*EXCERPT*.
Re: Top matched data should be on Top

Posted by A Z <4a...@gmail.com>.

hi

thanks for your reply,

but, if  i add one extra word *[abc]* in all three document and then i try
to search string i  m getting top matched document on top which is not case
when i removed abc from all the document and search string.

So here i m getting doc2 which has maximum word matched when *abc* is added

*Query (content:pt content:carrefour content:indonesia content:temp
content:price content:reduct content:advertising content:promotion
content:anchr content:reg content:disc content:april content:abc)*


*title  ->Doc2:::*
content -> pt carrefour indonesia temp price reduct advertising promotion
reg disc april  abc::: Score ->*0.6657306*
*title  ->Doc1:::*
content -> pt carrefour indonesia temp price reduct advertising promotion
disc reg abc::: Score ->*0.55722165*
*title  ->Doc3:::*
content -> qrst opq april  abc::: Score ->*0.029068843*

so my concern is that maximum matched word in document should be on top,
when there is two document which has same number of word matched  then it
should go for minimum length document on top other wise it should give top
matched word in document on top.

*SHORT TASK A*.
Answer these from the forum post, one line each:
(i) What extra word is added to all three documents?
(ii) What score does Doc1 receive?
(iii) When two documents match the same number of words, which one should go on top?
*SHORT TASK B*. Please reproduce the forum post's text between "Posted by A" and "and search string.", inclusive.
The data is not needed here.

*GIVEN INFORMATION*.
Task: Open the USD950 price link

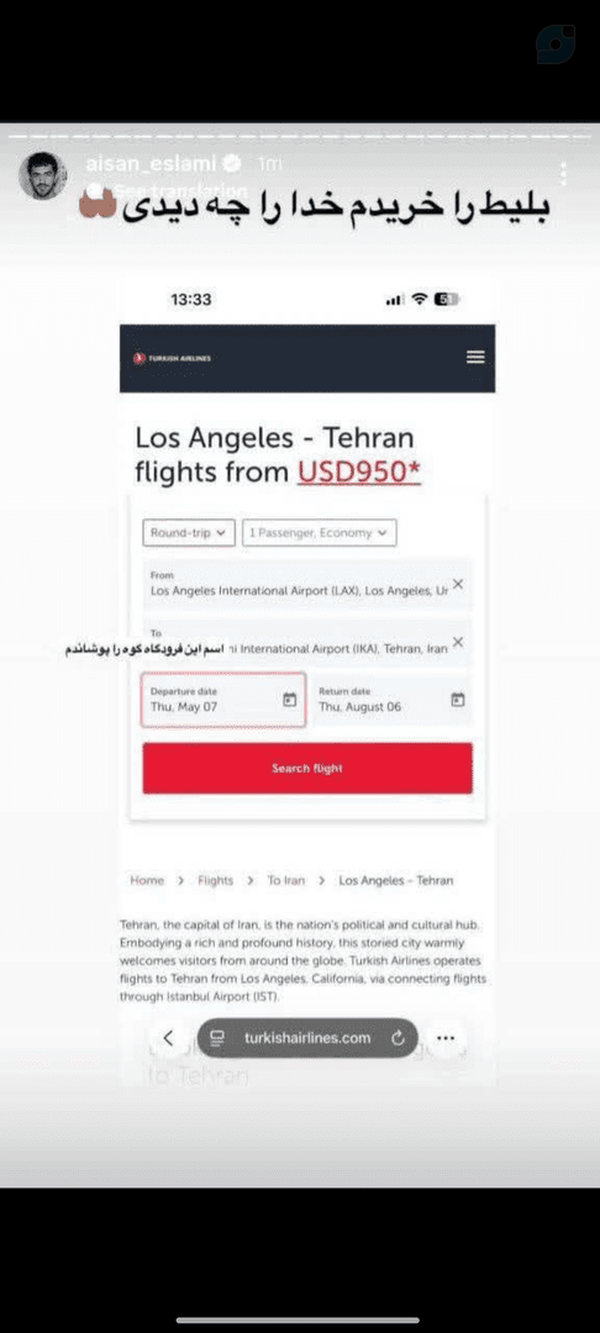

*FULL ANSWER A*.
(i) abc
(ii) 0.55722165
(iii) The minimum length document

*FULL ANSWER B*.
Posted by A Z <4a...@gmail.com>.

hi

thanks for your reply,

but, if  i add one extra word *[abc]* in all three document and then i try
to search string i  m getting top matched document on top which is not case
when i removed abc from all the document and search string.